Here is something I learned from the recent Biomimicry session at the Living Product Expo 15 at the David L. Lawrence Convention Center here in Pittsburgh on September 17.
James Kraus, Vice President and Senior Project Designer at HOK, described how they have created a Biomimicry Taxonomy that has 57 “challenges” to it, funneled into seven groups. (There are other taxonomies out there, see: http://www.asknature.org/article/view/biomimicry_taxonomy that has eight groups and 130 elements!) HOK then described how they are working to apply biomimicry to five basic challenge areas on specific projects. These are:
- Facades. A turtle’s shell is a great example of a design that incorporates both flexibility and redundancy.
- Structure. Designers are learning a lot from investigating the “semi-rigid bio-structures” of living organisms. They also consider the rigid versus non-rigid aspect of physiology: e.g. bones vs. muscles.
- Water Capture Management. Though more from the physical world than a living creature leads some designers to figuring ways to harvest water from the daily cycle of fog in the San Francisco Bay Area. If we can accomplish this, imagine the reduction of stress on local reservoirs and water supply mechanisms.

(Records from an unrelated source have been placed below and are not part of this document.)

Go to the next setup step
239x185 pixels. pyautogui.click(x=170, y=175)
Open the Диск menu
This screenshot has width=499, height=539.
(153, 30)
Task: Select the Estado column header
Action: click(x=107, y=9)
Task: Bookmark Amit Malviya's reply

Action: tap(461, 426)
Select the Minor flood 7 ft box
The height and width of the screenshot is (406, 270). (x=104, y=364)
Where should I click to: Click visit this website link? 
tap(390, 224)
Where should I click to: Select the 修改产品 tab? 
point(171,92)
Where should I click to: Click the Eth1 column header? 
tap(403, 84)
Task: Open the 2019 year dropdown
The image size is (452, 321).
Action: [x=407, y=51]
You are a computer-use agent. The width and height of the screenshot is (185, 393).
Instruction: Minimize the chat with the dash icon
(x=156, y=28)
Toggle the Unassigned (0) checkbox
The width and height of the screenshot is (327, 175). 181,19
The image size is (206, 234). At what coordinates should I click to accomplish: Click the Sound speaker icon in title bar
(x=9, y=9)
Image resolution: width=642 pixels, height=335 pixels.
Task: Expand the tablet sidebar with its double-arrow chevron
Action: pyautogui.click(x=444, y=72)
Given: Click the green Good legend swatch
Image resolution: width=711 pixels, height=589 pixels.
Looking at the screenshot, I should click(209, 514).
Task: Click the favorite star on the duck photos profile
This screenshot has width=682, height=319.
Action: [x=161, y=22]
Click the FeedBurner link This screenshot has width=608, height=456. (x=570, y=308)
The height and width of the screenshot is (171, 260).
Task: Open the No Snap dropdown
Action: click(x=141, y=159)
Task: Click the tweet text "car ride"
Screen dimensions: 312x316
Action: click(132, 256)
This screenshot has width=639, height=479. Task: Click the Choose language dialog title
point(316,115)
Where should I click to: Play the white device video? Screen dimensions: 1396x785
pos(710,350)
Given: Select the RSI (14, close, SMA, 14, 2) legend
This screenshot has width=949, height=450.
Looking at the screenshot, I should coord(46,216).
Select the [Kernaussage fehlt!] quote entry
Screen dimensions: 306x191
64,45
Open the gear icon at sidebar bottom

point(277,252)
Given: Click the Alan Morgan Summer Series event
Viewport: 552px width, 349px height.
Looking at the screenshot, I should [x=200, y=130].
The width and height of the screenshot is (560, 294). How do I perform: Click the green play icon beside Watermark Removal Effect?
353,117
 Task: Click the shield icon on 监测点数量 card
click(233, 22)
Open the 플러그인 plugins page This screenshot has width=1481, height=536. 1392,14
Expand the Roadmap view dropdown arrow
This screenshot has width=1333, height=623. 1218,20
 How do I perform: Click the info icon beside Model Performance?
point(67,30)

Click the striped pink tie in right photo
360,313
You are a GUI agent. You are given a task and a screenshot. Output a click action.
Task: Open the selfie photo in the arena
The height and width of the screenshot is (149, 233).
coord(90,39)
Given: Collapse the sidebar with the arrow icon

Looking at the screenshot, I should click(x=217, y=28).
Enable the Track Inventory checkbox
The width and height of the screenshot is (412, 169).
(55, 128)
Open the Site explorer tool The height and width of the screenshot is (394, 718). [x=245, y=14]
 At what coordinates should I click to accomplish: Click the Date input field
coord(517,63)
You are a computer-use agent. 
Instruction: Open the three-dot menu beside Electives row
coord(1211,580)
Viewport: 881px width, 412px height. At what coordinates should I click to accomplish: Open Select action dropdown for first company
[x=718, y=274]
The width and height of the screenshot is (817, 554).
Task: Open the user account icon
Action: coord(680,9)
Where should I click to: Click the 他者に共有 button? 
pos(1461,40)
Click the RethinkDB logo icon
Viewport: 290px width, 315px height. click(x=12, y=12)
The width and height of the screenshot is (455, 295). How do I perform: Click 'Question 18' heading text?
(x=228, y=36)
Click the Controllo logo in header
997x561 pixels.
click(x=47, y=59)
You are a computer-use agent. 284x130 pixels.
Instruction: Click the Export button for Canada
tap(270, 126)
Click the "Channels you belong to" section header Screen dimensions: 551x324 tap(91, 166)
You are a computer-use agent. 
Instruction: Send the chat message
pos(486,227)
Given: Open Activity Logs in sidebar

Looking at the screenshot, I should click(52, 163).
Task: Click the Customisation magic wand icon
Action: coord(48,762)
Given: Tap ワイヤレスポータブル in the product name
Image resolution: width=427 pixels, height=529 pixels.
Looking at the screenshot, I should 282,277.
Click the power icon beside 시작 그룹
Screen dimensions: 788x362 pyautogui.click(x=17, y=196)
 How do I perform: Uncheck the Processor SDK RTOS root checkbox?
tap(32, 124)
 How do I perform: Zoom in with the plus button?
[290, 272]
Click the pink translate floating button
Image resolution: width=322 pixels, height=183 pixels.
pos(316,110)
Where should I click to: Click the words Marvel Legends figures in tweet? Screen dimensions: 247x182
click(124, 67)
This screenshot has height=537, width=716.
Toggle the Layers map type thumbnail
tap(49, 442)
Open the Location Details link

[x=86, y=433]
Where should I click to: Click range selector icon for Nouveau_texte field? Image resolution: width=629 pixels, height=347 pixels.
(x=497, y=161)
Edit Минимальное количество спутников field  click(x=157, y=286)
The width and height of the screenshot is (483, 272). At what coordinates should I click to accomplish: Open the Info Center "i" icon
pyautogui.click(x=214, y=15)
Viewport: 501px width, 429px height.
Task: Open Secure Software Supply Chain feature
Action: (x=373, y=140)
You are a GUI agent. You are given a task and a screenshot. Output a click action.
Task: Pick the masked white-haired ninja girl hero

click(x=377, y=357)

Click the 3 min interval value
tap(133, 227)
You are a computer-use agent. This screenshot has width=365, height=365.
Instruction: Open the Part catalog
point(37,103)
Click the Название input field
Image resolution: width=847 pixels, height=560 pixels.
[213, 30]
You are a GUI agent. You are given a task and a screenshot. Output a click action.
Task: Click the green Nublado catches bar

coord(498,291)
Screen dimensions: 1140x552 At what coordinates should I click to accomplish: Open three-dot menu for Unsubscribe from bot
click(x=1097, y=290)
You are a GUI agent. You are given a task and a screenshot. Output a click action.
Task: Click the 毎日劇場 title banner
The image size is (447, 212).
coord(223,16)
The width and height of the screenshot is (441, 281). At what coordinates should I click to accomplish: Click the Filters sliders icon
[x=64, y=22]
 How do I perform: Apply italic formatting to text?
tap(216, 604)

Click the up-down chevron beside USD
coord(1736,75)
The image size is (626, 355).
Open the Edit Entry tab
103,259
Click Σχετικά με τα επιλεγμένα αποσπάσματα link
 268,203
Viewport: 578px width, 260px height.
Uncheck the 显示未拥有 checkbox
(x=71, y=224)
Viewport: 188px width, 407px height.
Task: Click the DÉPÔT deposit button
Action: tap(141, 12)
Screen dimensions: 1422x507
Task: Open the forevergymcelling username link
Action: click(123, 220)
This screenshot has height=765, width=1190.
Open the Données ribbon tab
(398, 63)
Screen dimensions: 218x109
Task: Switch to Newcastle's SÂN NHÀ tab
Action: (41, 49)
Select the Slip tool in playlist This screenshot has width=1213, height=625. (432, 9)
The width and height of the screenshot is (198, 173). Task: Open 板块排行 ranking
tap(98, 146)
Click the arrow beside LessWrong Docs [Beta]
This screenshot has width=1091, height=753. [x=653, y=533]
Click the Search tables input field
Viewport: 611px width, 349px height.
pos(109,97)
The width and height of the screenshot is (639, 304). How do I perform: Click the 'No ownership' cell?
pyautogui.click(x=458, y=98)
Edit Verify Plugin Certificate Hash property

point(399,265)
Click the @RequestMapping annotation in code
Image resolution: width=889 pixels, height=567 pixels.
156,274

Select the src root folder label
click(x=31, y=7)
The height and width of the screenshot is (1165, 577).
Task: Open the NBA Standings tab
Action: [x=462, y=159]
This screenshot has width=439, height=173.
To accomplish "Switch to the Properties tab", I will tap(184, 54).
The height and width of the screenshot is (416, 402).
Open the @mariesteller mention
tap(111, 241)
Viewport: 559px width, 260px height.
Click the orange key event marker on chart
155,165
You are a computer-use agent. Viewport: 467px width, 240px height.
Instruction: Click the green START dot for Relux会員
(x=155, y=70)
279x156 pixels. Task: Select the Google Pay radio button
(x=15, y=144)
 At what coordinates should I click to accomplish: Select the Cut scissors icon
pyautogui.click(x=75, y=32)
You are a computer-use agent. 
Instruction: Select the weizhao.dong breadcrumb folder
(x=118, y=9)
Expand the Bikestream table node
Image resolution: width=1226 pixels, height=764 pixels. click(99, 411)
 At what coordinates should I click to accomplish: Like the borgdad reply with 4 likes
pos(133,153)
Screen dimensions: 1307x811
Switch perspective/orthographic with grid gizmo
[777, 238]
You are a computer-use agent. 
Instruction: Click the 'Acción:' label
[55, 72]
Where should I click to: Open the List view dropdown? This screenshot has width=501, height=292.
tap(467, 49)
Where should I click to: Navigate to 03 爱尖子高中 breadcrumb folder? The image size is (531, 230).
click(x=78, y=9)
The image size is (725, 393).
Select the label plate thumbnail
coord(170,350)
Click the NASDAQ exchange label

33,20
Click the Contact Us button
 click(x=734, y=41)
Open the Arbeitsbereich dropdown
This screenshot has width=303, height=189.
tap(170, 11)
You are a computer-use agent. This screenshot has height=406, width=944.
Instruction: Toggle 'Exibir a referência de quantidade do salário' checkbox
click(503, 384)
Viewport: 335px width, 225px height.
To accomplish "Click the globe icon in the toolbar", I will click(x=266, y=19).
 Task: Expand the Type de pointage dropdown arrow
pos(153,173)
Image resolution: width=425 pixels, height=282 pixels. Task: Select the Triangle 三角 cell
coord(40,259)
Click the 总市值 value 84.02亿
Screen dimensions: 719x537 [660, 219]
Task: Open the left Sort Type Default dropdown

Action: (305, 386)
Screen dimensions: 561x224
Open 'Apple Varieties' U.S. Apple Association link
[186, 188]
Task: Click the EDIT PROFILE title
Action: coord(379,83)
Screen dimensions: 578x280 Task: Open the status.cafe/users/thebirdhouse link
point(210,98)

- Landscapes. They are treating landscaping as the “Fifth Façade” of a structure and giving it just as miuch attention to form and function.
- Robotics. Consider the ability for self-assembly, self-repair, even self-replication of buildings. (Is anyone else thinking of that scene in Big when the robot toy transforms into a building? A scene ahead of its time!) Also, consider the sorts of communications and systems thinking that can occur when the Internet of Things becomes fully fleshed out in buildings.